Most hermits, I find, are wont to relieve their solitude by declaiming poetry, and I was no exception to the rule. I knew all of Thanatopsis and most of The Ancient Mariner. When I recited these, Jagg always listened with an air of polite interest. One morning, however, as I built my fire, I chanced to repeat Cowper’s beautiful lines beginning: “O for a lodge in some vast wilderness!”
Immediately my attention was attracted by Jagg. He tore about madly, giving every evidence of joy, bleating loudly, and furiously wagging his stub of a tail. He stood on his head, rising at once to the perpendicular, then as swiftly reversed. Something happened then which I could not explain, and I rubbed my eyes in wonder. A moment before he had been there and now he was nowhere in sight. I never learned how he did it, for he moved too rapidly for the eye to follow, but, according to my theory, he put his four feet together and with a single powerful muscular effort shot himself into space, alighting perhaps a quarter of a mile distant, and returning when he pleased.

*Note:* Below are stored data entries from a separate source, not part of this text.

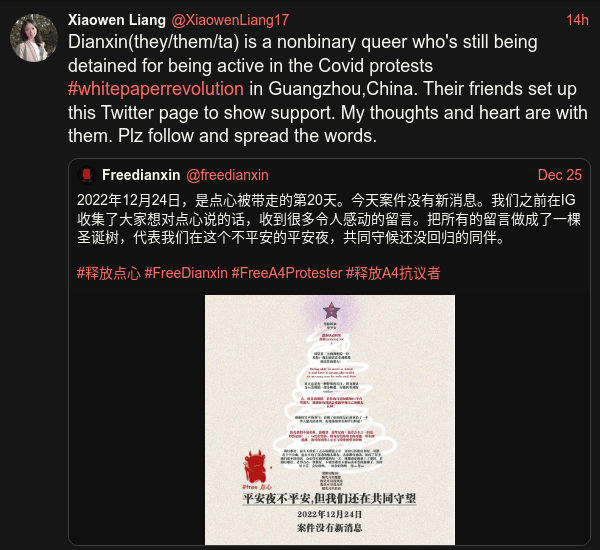Click the #free 点心 red label in image
Image resolution: width=600 pixels, height=550 pixels.
coord(257,487)
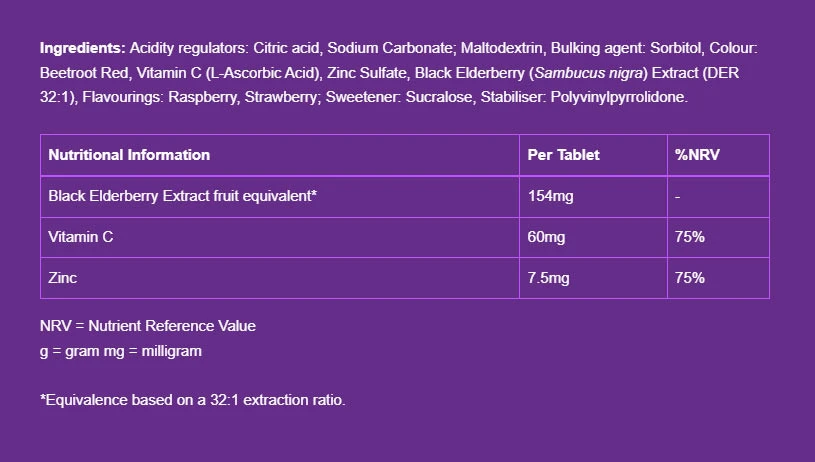The height and width of the screenshot is (462, 815).
Task: Click the '154mg' table cell
Action: click(x=551, y=196)
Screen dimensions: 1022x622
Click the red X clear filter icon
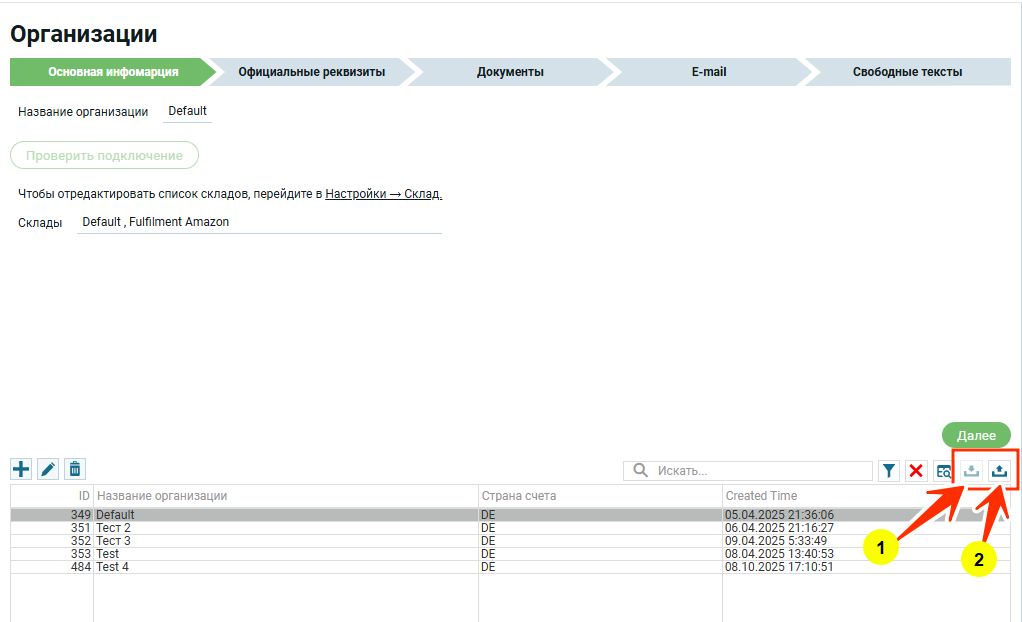coord(916,471)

This gave him his sub-title in my records: “The Skootaway Goat.”
At first I was overjoyed to have the faithful animal with me, but, by insensible degrees, his companionship began to pall. He went with me once to the Porcupine race, but speedily made both of us unpopular. Again, I locked him into the cabin, but no sooner had I returned than I regretted it. He ate one of my note-books and thereby many priceless observations are lost to the world.
I bought a rope and tied him to a tree, but he joined me at Porcupine Hill with evident satisfaction at the reunion. I got a long chain from the village and this foiled him only once. He filed it apart with tooth and horn and acquired so insatiable an appetite for cold metal that he even hunted my pockets at night for coins. Canned goods were eaten, tin and all, as soon as I brought them home. I began to perceive, dimly, that I must part with Jagg, and ultimately regarded the notion as a relief measure passed by an overwhelming majority.

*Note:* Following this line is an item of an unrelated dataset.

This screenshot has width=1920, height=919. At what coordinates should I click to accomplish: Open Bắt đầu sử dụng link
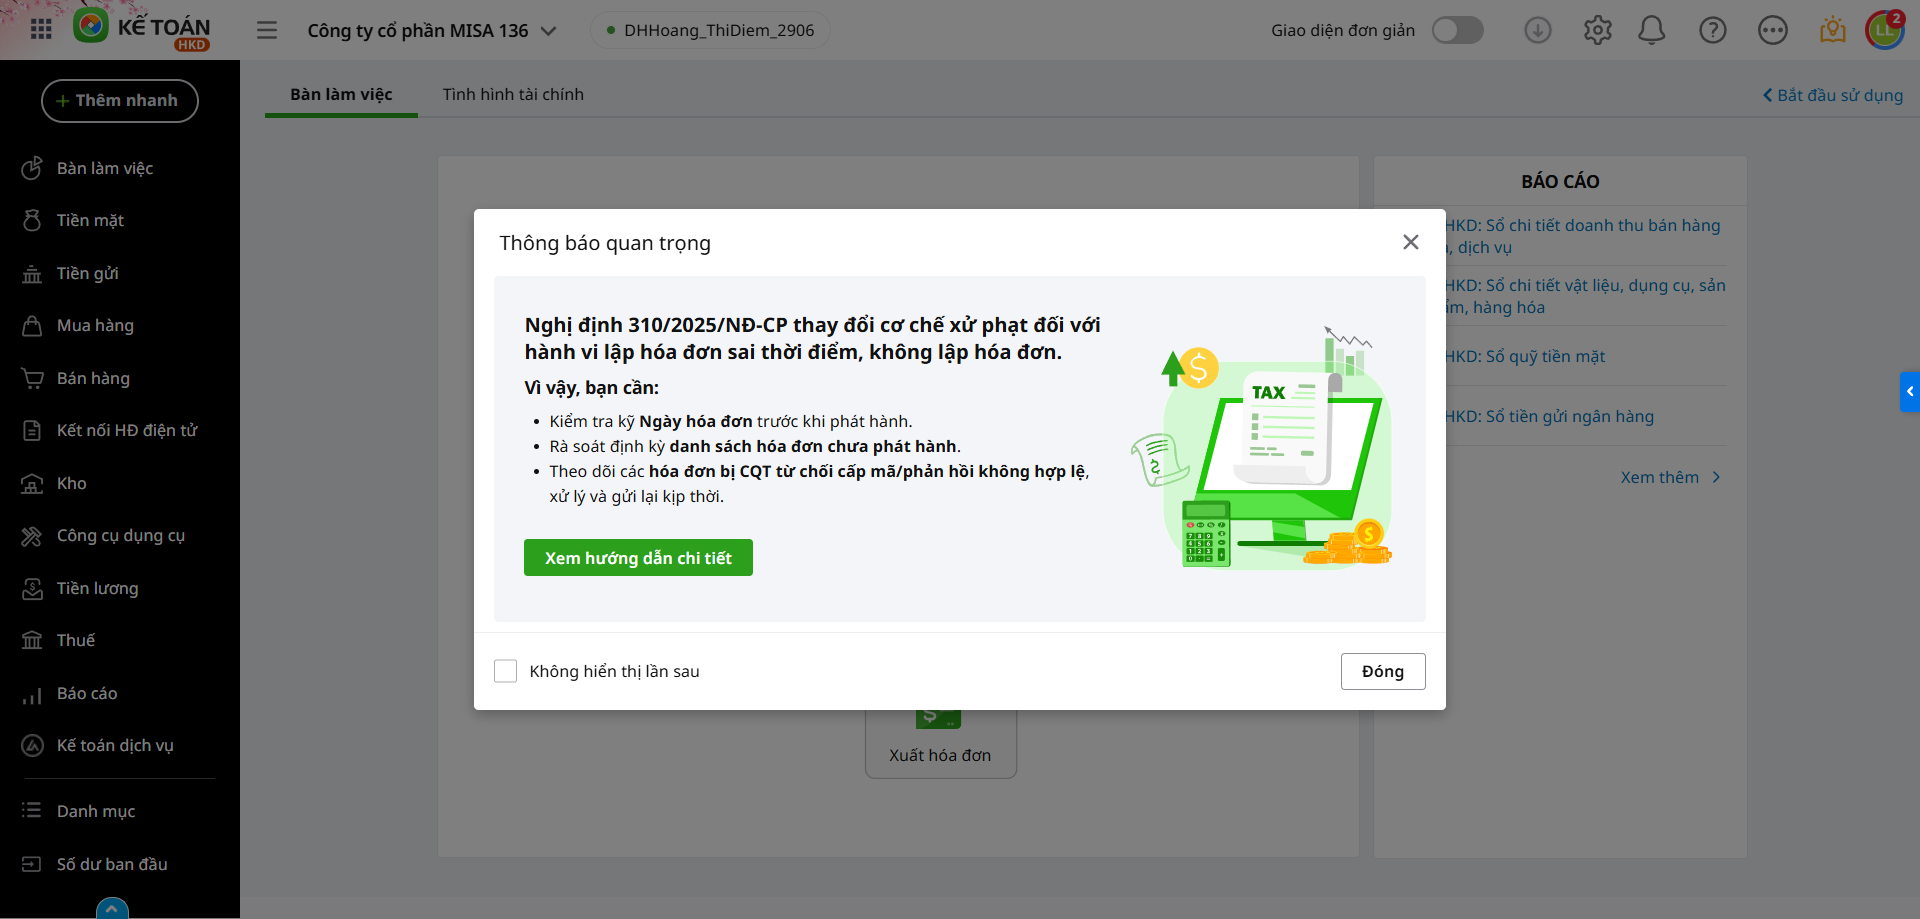1832,95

Yet ways and means were lacking, and also, possibly, the initiative. He had grown into a very handsome animal by this time, and I was so accustomed to him that the woods had an unfriendly, alien smell when I fared forth alone. I had given up the thought of tying him, and he usually went with me, quite as a matter of course.
At the post-office one morning, I received a letter from my lawyers, stating that I had fallen heir to another ancestral estate about one hundred miles south of my present habitation. My grandfather on my mother’s side had just been reaped, and this testimonial of his affection was left to me. I folded the letter idly and stood for some moments, lost in deep thought. Jagg snatched it out of my hand and ate it, but not before I had made myself master of its contents. Later on, I was thankful for the ponderous verbiage with which the idea was practically swamped, though, as it happened, the obscurity was useless, the legal description of the property being appended.
Jagg ruminated for some time upon the letter, but experienced no personal discomfort. He was very intelligent and doubtless believed, with the great Macaulay, that “a page digested is better than a book hurriedly read.”
Still we lived together—that is, Jagg lived, and I existed. The sight of him, through constant attrition, became an annoyance, and finally an irritation. He ate my clothes, tore all the love scenes out of my small but choice library of fiction, and took my article on Natural History Shams to ornament the head of his bed.
Before long I discovered an infallible method of communicating with him. I would write my remarks on a small slip of paper, in my fine Italian hand, and feed the paper to Jagg. As soon as it was assimilated into his system, he understood, but his answers were limited. He could shake his head when he meant “no” and nod when he meant “yes.” A bleat, of indescribable tonality, meant that he was unfamiliar with the topic, or else prevented by his personal handicap from making any sort of an explanation.
For instance, one fine morning, just at sunrise, I wrote: “Jagg, I am going to the village this afternoon. Will you be a nice Goatie and stay at home?”